Perdón…

Perdón…

 

Hemos de permitirnos sentir toda la dolorosa destrucción que deseamos perdonar

y no tragárnosla negándola. Si no la encaramos, no podemos elegir perdonarla.

KENNETH McNOLL, “Healing the family tree”

Sencillo pero no fácil es perdonar. Cuando perdonas no implica que lo que la otra persona hiciera estuviera bien o mal, o fuera menos importante para ti en ese momento. Perdonar libera. Te libera de esa rabia, tristeza, decepción, o de lo que fuera te provocase.

Alice Miller, afirma que cuando se les pide a los hijos que perdonen a los padres abusivos sin primero experimentar sus emociones y su dolor, el perdón se convierte en otra arma para silenciar.

Y es lo que llamo: perdóname deprisa. Padres que necesitan estar bien constantemente con sus hijos. Ya hablamos más de edades adolescentes. Tenerlos controlados. Saberlo todo de ellos: dónde van, con quién, quién les llama y quién no. Y sí, la información es imprescindible pero cuidado en cómo se gestiona. Asume que como padre o madre, por muy bien que se quieran hacer las cosas, por muy mucho que los ames y quieras “guiar por  el (tu) buen camino”, las cosas debes dejarlas fluir, silenciar, reposar, desinflamar.

Y quienes más lo sufren: los niños. A menudo, pasan etapas en las que necesitan tu perdón para todo.

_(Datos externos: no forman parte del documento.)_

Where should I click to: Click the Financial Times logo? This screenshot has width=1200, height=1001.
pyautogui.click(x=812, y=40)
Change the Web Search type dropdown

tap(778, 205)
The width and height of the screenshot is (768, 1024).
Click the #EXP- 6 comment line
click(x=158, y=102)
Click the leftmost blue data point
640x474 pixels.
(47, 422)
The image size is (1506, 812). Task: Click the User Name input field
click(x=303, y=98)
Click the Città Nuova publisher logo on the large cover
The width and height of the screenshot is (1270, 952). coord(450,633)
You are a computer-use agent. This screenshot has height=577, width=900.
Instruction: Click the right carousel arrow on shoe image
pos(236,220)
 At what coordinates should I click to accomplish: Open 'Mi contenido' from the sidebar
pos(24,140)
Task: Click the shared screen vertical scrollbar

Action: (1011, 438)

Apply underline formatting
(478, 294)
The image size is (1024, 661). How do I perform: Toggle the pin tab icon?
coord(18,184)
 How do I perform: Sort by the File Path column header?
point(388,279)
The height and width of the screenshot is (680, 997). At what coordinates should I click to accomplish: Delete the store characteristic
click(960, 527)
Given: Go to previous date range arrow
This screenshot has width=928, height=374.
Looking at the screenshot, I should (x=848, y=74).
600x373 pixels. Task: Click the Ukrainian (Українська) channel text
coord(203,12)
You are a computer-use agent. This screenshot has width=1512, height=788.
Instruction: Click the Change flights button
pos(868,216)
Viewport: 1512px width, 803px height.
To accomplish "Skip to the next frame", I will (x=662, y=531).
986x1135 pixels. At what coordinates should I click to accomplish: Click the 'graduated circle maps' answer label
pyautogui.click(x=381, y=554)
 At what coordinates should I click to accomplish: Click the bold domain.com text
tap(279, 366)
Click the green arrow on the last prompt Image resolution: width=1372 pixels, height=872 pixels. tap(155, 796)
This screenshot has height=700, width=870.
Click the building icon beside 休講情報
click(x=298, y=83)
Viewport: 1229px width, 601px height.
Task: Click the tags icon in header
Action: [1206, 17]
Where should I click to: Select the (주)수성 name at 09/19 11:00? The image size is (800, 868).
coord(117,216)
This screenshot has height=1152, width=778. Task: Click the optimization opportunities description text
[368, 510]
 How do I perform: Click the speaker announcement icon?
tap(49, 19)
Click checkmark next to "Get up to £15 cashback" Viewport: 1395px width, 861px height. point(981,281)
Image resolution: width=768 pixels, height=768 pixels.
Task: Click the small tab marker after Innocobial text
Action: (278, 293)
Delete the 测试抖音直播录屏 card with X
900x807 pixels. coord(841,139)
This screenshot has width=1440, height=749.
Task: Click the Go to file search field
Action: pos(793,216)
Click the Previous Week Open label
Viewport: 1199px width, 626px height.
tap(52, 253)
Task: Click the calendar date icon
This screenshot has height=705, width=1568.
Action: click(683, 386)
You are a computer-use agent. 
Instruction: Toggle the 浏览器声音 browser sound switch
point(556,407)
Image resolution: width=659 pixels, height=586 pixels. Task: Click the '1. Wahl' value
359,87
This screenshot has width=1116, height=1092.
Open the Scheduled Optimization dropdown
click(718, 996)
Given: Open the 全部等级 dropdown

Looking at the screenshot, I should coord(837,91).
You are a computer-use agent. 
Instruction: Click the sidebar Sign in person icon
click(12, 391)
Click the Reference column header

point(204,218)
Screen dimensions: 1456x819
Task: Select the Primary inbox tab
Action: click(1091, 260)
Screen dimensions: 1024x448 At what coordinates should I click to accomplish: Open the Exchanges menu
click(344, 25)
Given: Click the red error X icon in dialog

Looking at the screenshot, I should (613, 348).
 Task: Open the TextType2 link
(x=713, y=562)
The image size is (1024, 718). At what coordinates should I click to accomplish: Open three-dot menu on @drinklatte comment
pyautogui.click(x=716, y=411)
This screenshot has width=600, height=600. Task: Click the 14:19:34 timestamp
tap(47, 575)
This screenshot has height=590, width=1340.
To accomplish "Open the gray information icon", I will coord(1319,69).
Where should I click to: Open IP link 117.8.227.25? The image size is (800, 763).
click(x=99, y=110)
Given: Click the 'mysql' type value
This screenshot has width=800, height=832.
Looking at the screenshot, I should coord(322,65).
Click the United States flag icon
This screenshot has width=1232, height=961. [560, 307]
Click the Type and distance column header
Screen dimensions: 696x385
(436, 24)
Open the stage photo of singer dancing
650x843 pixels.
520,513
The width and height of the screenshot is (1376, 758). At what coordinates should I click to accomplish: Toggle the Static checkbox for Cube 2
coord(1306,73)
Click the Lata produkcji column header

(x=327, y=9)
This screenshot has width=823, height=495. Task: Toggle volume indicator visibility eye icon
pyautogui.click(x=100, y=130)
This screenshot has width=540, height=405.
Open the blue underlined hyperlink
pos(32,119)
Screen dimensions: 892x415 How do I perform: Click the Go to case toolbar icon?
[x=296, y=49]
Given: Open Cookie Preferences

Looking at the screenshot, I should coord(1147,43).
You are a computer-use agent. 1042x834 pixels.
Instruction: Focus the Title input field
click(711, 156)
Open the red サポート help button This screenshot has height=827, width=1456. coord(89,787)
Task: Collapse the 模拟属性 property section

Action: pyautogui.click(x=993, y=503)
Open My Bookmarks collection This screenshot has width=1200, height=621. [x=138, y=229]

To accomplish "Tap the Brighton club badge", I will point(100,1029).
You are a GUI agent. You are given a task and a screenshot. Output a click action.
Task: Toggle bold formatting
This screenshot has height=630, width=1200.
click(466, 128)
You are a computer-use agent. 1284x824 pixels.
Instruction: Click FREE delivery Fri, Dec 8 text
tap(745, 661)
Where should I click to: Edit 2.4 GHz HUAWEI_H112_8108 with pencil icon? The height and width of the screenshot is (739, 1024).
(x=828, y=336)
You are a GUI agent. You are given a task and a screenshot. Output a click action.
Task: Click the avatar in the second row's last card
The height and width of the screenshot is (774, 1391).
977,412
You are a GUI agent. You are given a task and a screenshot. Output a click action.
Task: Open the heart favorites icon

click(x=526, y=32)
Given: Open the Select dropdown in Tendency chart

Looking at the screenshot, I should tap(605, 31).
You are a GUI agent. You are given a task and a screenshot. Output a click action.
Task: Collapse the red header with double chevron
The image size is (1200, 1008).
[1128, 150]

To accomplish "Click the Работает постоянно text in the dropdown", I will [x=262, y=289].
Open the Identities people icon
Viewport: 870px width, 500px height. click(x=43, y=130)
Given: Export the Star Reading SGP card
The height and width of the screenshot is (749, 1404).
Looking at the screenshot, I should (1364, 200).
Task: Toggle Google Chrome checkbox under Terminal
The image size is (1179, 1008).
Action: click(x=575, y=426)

Hagan lo que hagan, y según vean la expresión de la cara de sus padres ante un determinado hecho, acto o palabra, responderán ipso facto con un: “Perdona mamá o perdona papá”. La sensación de que pertenecen y son amados necesita ser prioritaria a lo que haya sucedido.

¿Cómo actuar entonces? Hacer reflexionar ante el perdón no entiende de edades. Apresurarse a perdonar, así como apresurarse a querer ser perdonado cuanto antes no es más que otra forma de negación a lo que sucede dentro de nosotros. Para llegar al perdón de verdad, necesitamos que la situación dolorosa crezca dentro de nosotros. Reflexionarla y sentirla y darle el tiempo y espacio que cada uno necesite, y así, hará que en algún momento sintamos realmente que ya no estamos más dispuestos a permitir que lo sucedido afecte adversamente a nuestra vida. Es entonces, y solamente entonces cuando el perdón lo sentiremos y seremos capaces de liberar y soltar.

Ante los “perdones” reiterados de los niños, hacer reflexionar sobre por qué piden perdón, qué es lo que ha pasado, cómo se han sentido antes, mientras y después de pedir perdón, y qué ha sucedido después hará que esta palabrita mágica no se tome a tan a la ligera.

Perdonarles, siempre los perdonaremos, está claro, son nuestros hijos. Y si aparece en algún momento: “esto no puedo perdonártelo” por ejemplo, plantearos ¿por qué? ¿qué te falta para poder hacerlo? ¿es algo que necesitas del otro? ¿o quizás algo que te falta a ti?